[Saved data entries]
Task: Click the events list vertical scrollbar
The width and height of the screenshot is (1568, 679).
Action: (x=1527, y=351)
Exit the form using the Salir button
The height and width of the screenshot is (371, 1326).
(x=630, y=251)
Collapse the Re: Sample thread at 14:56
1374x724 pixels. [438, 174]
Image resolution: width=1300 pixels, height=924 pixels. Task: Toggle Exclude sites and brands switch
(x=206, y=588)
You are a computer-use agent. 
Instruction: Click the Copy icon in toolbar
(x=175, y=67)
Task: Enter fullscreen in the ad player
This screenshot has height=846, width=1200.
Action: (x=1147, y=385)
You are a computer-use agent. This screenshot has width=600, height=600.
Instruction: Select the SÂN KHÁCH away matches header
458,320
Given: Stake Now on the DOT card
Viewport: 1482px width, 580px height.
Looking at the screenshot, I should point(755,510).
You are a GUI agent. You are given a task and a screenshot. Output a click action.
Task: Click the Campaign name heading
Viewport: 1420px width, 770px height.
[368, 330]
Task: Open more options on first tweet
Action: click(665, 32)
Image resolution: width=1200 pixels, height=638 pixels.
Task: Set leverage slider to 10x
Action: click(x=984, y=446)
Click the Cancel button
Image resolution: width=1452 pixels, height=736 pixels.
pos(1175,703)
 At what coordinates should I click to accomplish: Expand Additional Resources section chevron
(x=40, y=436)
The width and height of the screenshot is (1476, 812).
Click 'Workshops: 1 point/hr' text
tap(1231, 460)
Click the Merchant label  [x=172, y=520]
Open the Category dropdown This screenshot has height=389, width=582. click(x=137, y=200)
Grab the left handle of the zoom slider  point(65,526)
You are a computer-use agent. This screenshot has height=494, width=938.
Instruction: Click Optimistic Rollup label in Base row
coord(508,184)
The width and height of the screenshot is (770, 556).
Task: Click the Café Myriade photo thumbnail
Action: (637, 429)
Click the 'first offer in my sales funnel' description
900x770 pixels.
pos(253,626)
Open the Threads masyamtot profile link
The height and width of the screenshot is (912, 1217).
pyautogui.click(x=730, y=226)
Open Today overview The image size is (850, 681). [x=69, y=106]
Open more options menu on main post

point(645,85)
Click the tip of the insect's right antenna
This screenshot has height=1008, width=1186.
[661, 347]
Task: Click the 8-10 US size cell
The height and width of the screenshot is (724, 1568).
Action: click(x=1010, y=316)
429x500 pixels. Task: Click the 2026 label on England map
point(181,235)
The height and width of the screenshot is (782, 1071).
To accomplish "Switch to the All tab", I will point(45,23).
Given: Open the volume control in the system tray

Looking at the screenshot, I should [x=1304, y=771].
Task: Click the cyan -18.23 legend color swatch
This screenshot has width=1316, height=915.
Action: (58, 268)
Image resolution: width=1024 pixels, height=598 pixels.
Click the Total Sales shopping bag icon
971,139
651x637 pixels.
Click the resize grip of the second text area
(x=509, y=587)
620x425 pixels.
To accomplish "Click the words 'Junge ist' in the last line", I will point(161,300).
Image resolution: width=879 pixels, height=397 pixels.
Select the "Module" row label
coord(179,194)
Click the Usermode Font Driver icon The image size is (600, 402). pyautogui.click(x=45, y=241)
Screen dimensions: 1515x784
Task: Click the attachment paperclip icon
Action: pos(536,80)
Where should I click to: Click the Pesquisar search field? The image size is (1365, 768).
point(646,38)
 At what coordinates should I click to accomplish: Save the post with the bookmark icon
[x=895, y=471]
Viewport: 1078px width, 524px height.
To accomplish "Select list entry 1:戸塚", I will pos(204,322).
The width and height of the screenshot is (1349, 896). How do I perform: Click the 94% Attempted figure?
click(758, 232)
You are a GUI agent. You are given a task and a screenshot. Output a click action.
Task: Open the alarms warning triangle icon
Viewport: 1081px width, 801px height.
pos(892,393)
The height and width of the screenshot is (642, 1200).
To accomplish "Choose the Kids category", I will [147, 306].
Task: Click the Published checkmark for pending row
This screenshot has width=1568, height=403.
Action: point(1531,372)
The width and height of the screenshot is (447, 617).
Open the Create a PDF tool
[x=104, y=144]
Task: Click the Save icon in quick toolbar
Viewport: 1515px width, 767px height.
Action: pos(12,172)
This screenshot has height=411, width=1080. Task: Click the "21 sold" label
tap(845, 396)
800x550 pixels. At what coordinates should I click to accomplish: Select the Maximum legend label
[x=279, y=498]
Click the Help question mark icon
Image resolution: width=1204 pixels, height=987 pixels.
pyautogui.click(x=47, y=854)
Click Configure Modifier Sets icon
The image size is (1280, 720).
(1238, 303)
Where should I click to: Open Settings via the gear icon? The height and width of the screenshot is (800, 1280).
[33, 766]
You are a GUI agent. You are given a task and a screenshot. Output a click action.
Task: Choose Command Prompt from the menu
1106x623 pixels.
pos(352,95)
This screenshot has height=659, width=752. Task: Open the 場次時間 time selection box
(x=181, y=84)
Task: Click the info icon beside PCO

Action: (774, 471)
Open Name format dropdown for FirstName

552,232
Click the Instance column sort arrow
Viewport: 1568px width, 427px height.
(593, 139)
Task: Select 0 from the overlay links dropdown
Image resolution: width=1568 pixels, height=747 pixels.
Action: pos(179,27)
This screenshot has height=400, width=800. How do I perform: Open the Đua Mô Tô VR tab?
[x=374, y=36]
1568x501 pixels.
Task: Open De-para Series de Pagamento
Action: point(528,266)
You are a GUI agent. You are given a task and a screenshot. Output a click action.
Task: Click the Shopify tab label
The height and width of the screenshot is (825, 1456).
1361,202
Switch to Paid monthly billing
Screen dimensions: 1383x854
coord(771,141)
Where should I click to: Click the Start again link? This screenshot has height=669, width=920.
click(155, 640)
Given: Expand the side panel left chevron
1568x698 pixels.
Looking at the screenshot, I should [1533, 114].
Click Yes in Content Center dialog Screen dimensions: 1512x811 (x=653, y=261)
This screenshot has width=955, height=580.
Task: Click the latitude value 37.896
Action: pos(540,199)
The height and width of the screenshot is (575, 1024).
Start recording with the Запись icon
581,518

▶ [REQUIRED ACTION]: Each of the entries above is to be repeated exactly.

▶ [RESPONSE TO THIS EXERCISE]:
Task: Click the events list vertical scrollbar
The width and height of the screenshot is (1568, 679).
Action: (x=1527, y=351)
Exit the form using the Salir button
The height and width of the screenshot is (371, 1326).
(x=630, y=251)
Collapse the Re: Sample thread at 14:56
1374x724 pixels. [438, 174]
Image resolution: width=1300 pixels, height=924 pixels. Task: Toggle Exclude sites and brands switch
(x=206, y=588)
You are a computer-use agent. 
Instruction: Click the Copy icon in toolbar
(x=175, y=67)
Task: Enter fullscreen in the ad player
This screenshot has height=846, width=1200.
Action: (x=1147, y=385)
You are a computer-use agent. This screenshot has width=600, height=600.
Instruction: Select the SÂN KHÁCH away matches header
458,320
Given: Stake Now on the DOT card
Viewport: 1482px width, 580px height.
Looking at the screenshot, I should point(755,510).
You are a GUI agent. You are given a task and a screenshot. Output a click action.
Task: Click the Campaign name heading
Viewport: 1420px width, 770px height.
[368, 330]
Task: Open more options on first tweet
Action: click(665, 32)
Image resolution: width=1200 pixels, height=638 pixels.
Task: Set leverage slider to 10x
Action: click(x=984, y=446)
Click the Cancel button
Image resolution: width=1452 pixels, height=736 pixels.
pos(1175,703)
 At what coordinates should I click to accomplish: Expand Additional Resources section chevron
(x=40, y=436)
The width and height of the screenshot is (1476, 812).
Click 'Workshops: 1 point/hr' text
tap(1231, 460)
Click the Merchant label  [x=172, y=520]
Open the Category dropdown This screenshot has height=389, width=582. click(x=137, y=200)
Grab the left handle of the zoom slider  point(65,526)
You are a computer-use agent. This screenshot has height=494, width=938.
Instruction: Click Optimistic Rollup label in Base row
coord(508,184)
The width and height of the screenshot is (770, 556).
Task: Click the Café Myriade photo thumbnail
Action: (637, 429)
Click the 'first offer in my sales funnel' description
900x770 pixels.
pos(253,626)
Open the Threads masyamtot profile link
The height and width of the screenshot is (912, 1217).
pyautogui.click(x=730, y=226)
Open Today overview The image size is (850, 681). [x=69, y=106]
Open more options menu on main post

point(645,85)
Click the tip of the insect's right antenna
This screenshot has height=1008, width=1186.
[661, 347]
Task: Click the 8-10 US size cell
The height and width of the screenshot is (724, 1568).
Action: click(x=1010, y=316)
429x500 pixels. Task: Click the 2026 label on England map
point(181,235)
The height and width of the screenshot is (782, 1071).
To accomplish "Switch to the All tab", I will point(45,23).
Given: Open the volume control in the system tray

Looking at the screenshot, I should [x=1304, y=771].
Task: Click the cyan -18.23 legend color swatch
This screenshot has width=1316, height=915.
Action: (58, 268)
Image resolution: width=1024 pixels, height=598 pixels.
Click the Total Sales shopping bag icon
971,139
651x637 pixels.
Click the resize grip of the second text area
(x=509, y=587)
620x425 pixels.
To accomplish "Click the words 'Junge ist' in the last line", I will point(161,300).
Image resolution: width=879 pixels, height=397 pixels.
Select the "Module" row label
coord(179,194)
Click the Usermode Font Driver icon The image size is (600, 402). pyautogui.click(x=45, y=241)
Screen dimensions: 1515x784
Task: Click the attachment paperclip icon
Action: pos(536,80)
Where should I click to: Click the Pesquisar search field? The image size is (1365, 768).
point(646,38)
 At what coordinates should I click to accomplish: Save the post with the bookmark icon
[x=895, y=471]
Viewport: 1078px width, 524px height.
To accomplish "Select list entry 1:戸塚", I will pos(204,322).
The width and height of the screenshot is (1349, 896). How do I perform: Click the 94% Attempted figure?
click(758, 232)
You are a GUI agent. You are given a task and a screenshot. Output a click action.
Task: Open the alarms warning triangle icon
Viewport: 1081px width, 801px height.
pos(892,393)
The height and width of the screenshot is (642, 1200).
To accomplish "Choose the Kids category", I will [147, 306].
Task: Click the Published checkmark for pending row
This screenshot has width=1568, height=403.
Action: point(1531,372)
The width and height of the screenshot is (447, 617).
Open the Create a PDF tool
[x=104, y=144]
Task: Click the Save icon in quick toolbar
Viewport: 1515px width, 767px height.
Action: pos(12,172)
This screenshot has height=411, width=1080. Task: Click the "21 sold" label
tap(845, 396)
800x550 pixels. At what coordinates should I click to accomplish: Select the Maximum legend label
[x=279, y=498]
Click the Help question mark icon
Image resolution: width=1204 pixels, height=987 pixels.
pyautogui.click(x=47, y=854)
Click Configure Modifier Sets icon
The image size is (1280, 720).
(1238, 303)
Where should I click to: Open Settings via the gear icon? The height and width of the screenshot is (800, 1280).
[33, 766]
You are a GUI agent. You are given a task and a screenshot. Output a click action.
Task: Choose Command Prompt from the menu
1106x623 pixels.
pos(352,95)
This screenshot has height=659, width=752. Task: Open the 場次時間 time selection box
(x=181, y=84)
Task: Click the info icon beside PCO

Action: (774, 471)
Open Name format dropdown for FirstName

552,232
Click the Instance column sort arrow
Viewport: 1568px width, 427px height.
(593, 139)
Task: Select 0 from the overlay links dropdown
Image resolution: width=1568 pixels, height=747 pixels.
Action: pos(179,27)
This screenshot has height=400, width=800. How do I perform: Open the Đua Mô Tô VR tab?
[x=374, y=36]
1568x501 pixels.
Task: Open De-para Series de Pagamento
Action: point(528,266)
You are a GUI agent. You are given a task and a screenshot. Output a click action.
Task: Click the Shopify tab label
The height and width of the screenshot is (825, 1456).
1361,202
Switch to Paid monthly billing
Screen dimensions: 1383x854
coord(771,141)
Where should I click to: Click the Start again link? This screenshot has height=669, width=920.
click(155, 640)
Given: Expand the side panel left chevron
1568x698 pixels.
Looking at the screenshot, I should [1533, 114].
Click Yes in Content Center dialog Screen dimensions: 1512x811 (x=653, y=261)
This screenshot has width=955, height=580.
Task: Click the latitude value 37.896
Action: pos(540,199)
The height and width of the screenshot is (575, 1024).
Start recording with the Запись icon
581,518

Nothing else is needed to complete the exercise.